Sur les traces des coureurs des bois


En cet automne, prenons un peu de recul  avec les impressions d'un voyage au Canada d'un fidèle adhérent d'ACCLAME. Ses réflexions, bien qu'anciennes, restent toujours d'actualité.





 « Le bruit est le tonnerre des hommes, mais le silence est le tonnerre de l’Eternel. »
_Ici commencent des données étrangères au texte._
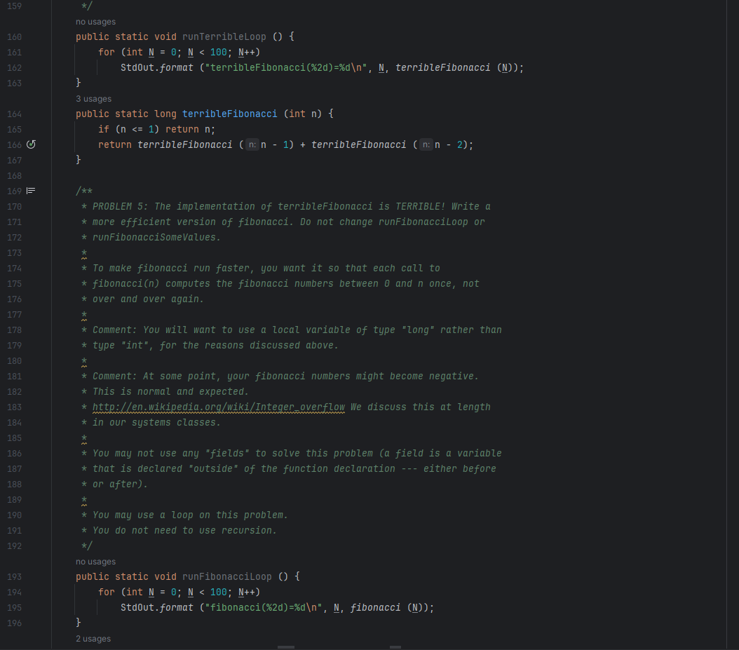
Task: Select the terribleFibonacci method name on line 164
Action: 229,113
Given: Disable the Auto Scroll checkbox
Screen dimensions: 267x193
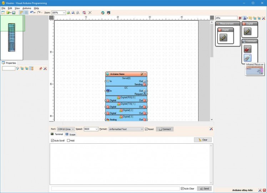Looking at the screenshot, I should pos(52,140).
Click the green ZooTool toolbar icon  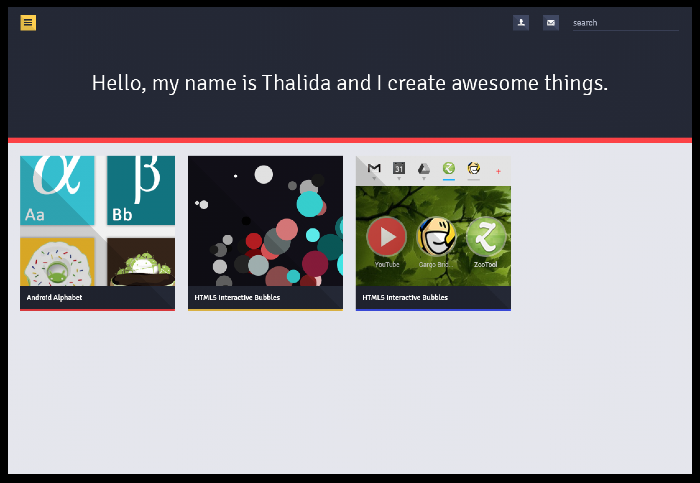point(449,168)
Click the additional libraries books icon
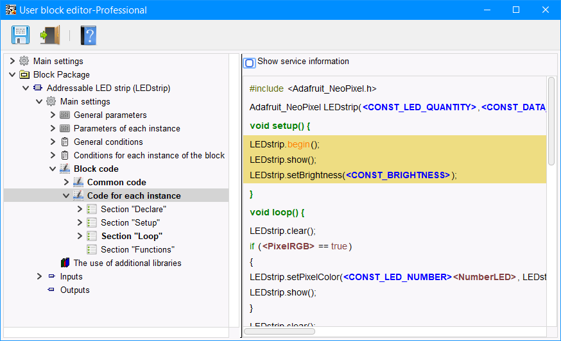561x341 pixels. click(65, 263)
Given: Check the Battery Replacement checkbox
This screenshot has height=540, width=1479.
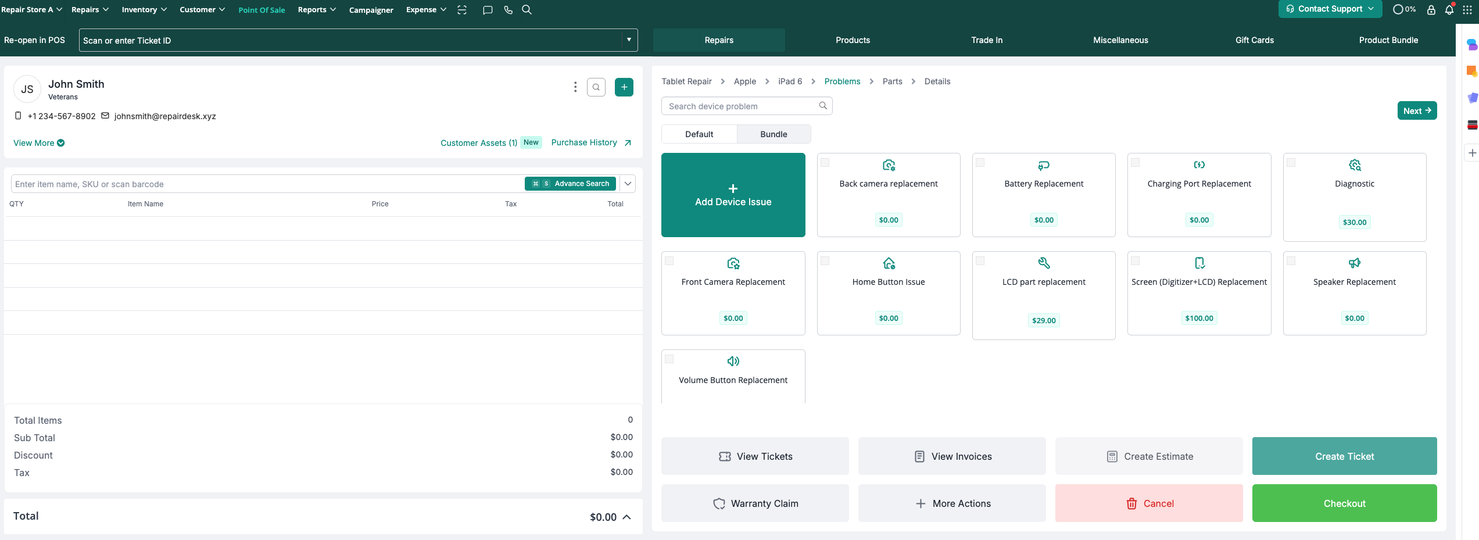Looking at the screenshot, I should coord(980,163).
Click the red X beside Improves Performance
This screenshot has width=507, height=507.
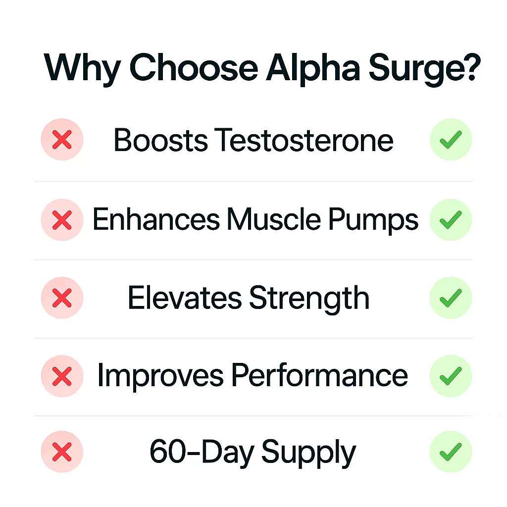click(x=62, y=376)
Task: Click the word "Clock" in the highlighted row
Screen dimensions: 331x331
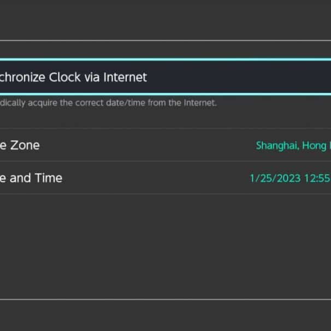Action: coord(64,77)
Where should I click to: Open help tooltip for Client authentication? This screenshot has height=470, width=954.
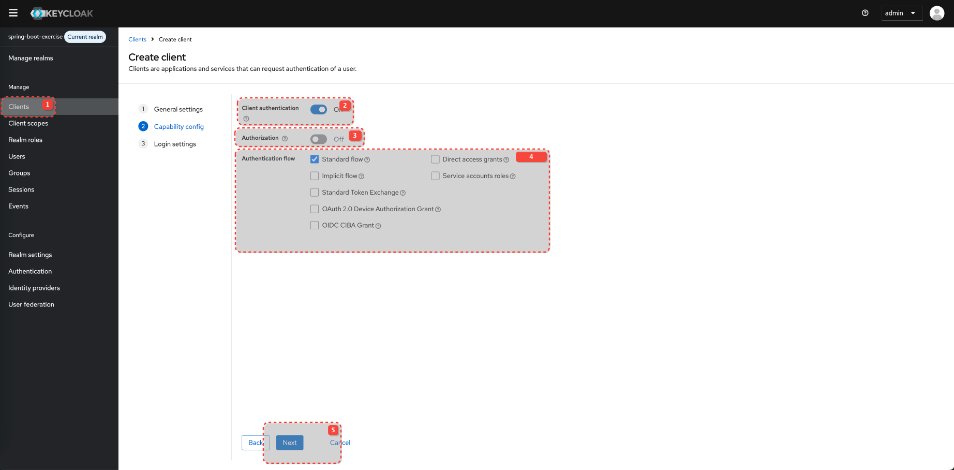246,119
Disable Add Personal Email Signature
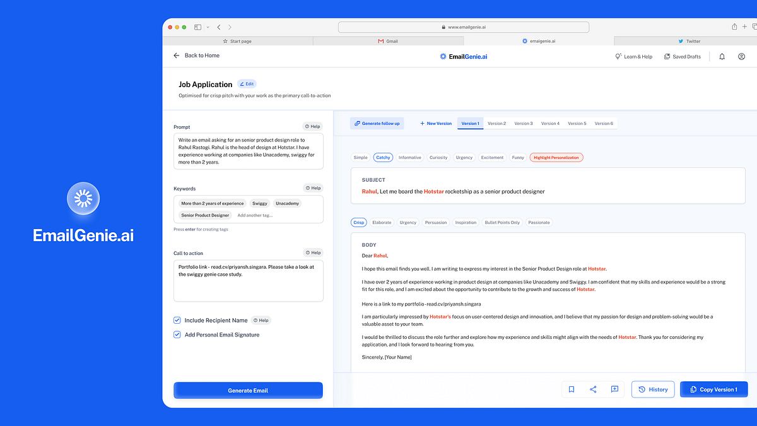Viewport: 757px width, 426px height. (177, 334)
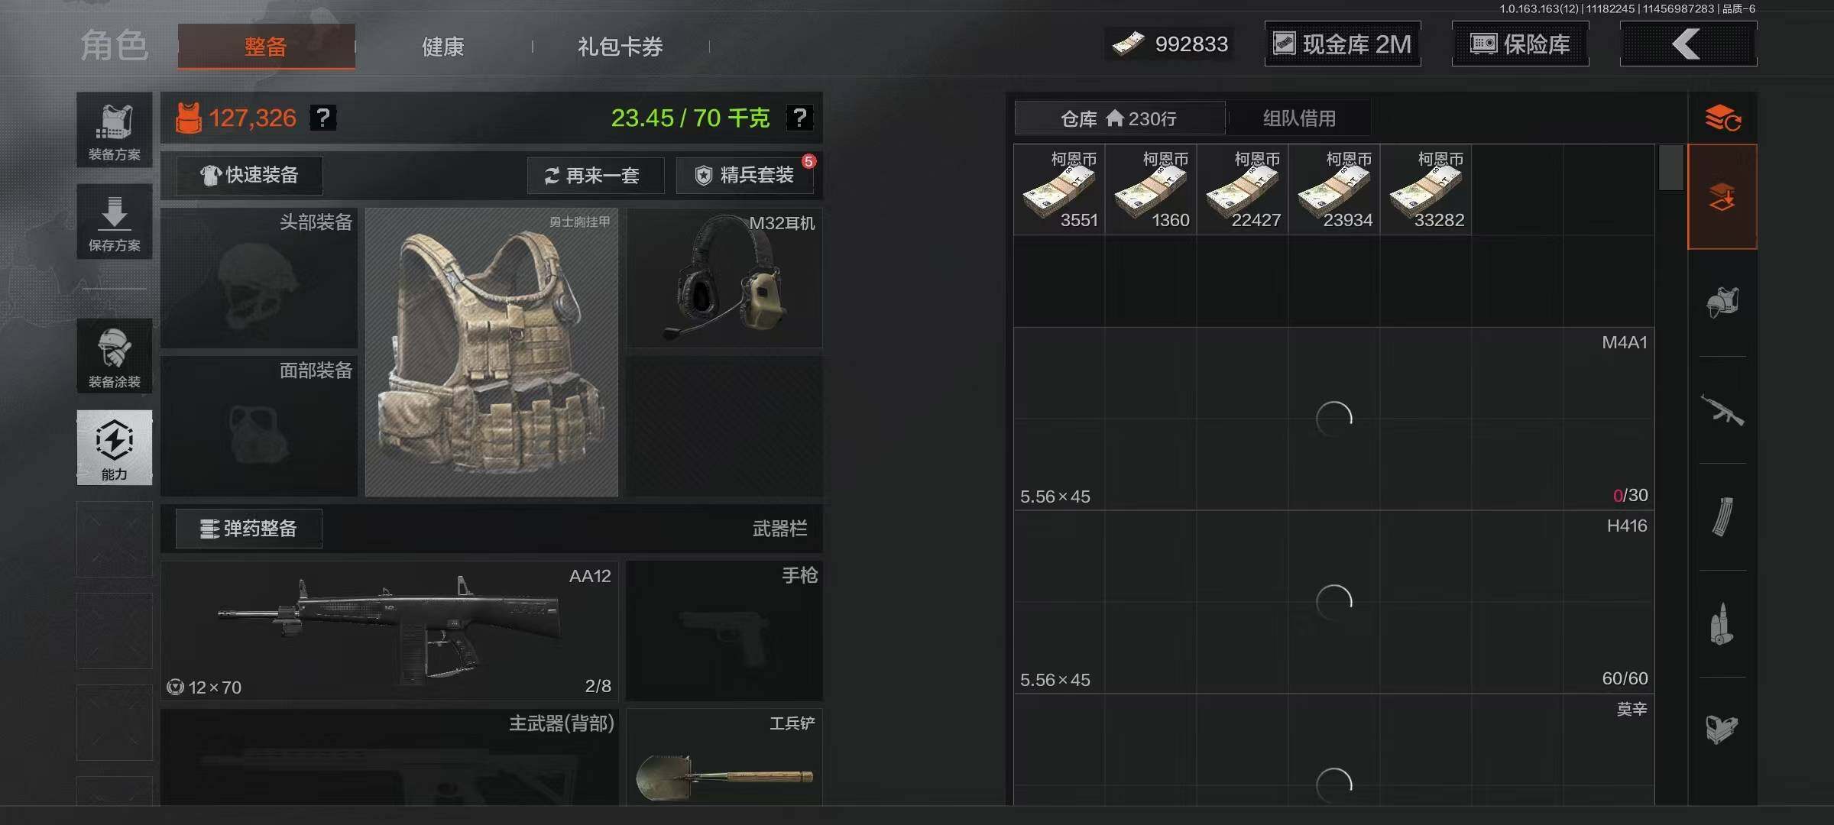The image size is (1834, 825).
Task: Click the back arrow button
Action: coord(1687,44)
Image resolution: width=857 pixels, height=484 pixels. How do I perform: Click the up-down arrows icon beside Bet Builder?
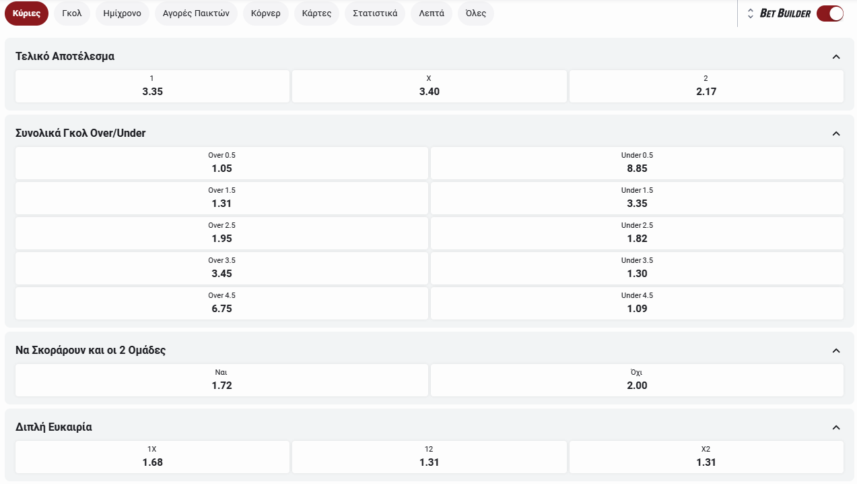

 Merveilleux silence des forêts canadiennes ! Le bruit de l’hydravion s’estompe peu à peu. Il vient de nous larguer, avec canoës et bagages, au cœur même de la « wilderness » québécoise par excellence, la réserve faunique de la Vérendrye, du nom de l’explorateur  contemporain de Louis XV. Un million d’hectares, plus de deux fois la Savoie,    4 000 lacs,        6 000 rivières, petite portion de l’immense Québec au million de lacs, grand comme presque trois fois et demie la France. Minuscule tête d’épingle face à la démesure continentale canadienne (19 fois la France, 10 millions de lacs dont 100 000 ne portent toujours pas de nom). Terres pionnières à l’aube du 21ème siècle ! Seul le cri mélancolique du huart peuple maintenant les solitudes et se perd dans les profondeurs insondables de la sylve originelle. Mais ce qui déroute le plus un Européen qui, pour la première fois, découvre cet univers, c’est l’impénétrabilité manifeste de la forêt. C’est en effet du ciel, à basse altitude, qu’on se convainc rapidement qu’à part le canoë ou l’hydravion, nul déplacement n’est possible. Amazonie du nord ! Devant, derrière, à droite, à gauche : ni routes, ni habitations. Où commence le ciel ? Où finit cette mer forestière dont les îles sont des lacs ? De temps à autre, le pilote nous fait découvrir un orignal en train  de brouter les renoncules aquatiques, l’envol  brusque du grand héron bleu ou de l’aigle à tête blanche. « Mais comment est-ce que vous entretenez tout ça ? » s’exclame bien involontairement l’un des passagers de l’expédition, agent de l’ONF de son état. Éclat de rire du « bush pilot » (pilote de brousse) qui, d’ahurissement, en lâche presque les commandes du petit « twin-otter ». « Mais mon cher ami, la Nature qui n’a jamais mal  fait les choses, s’entretient toute seule ! »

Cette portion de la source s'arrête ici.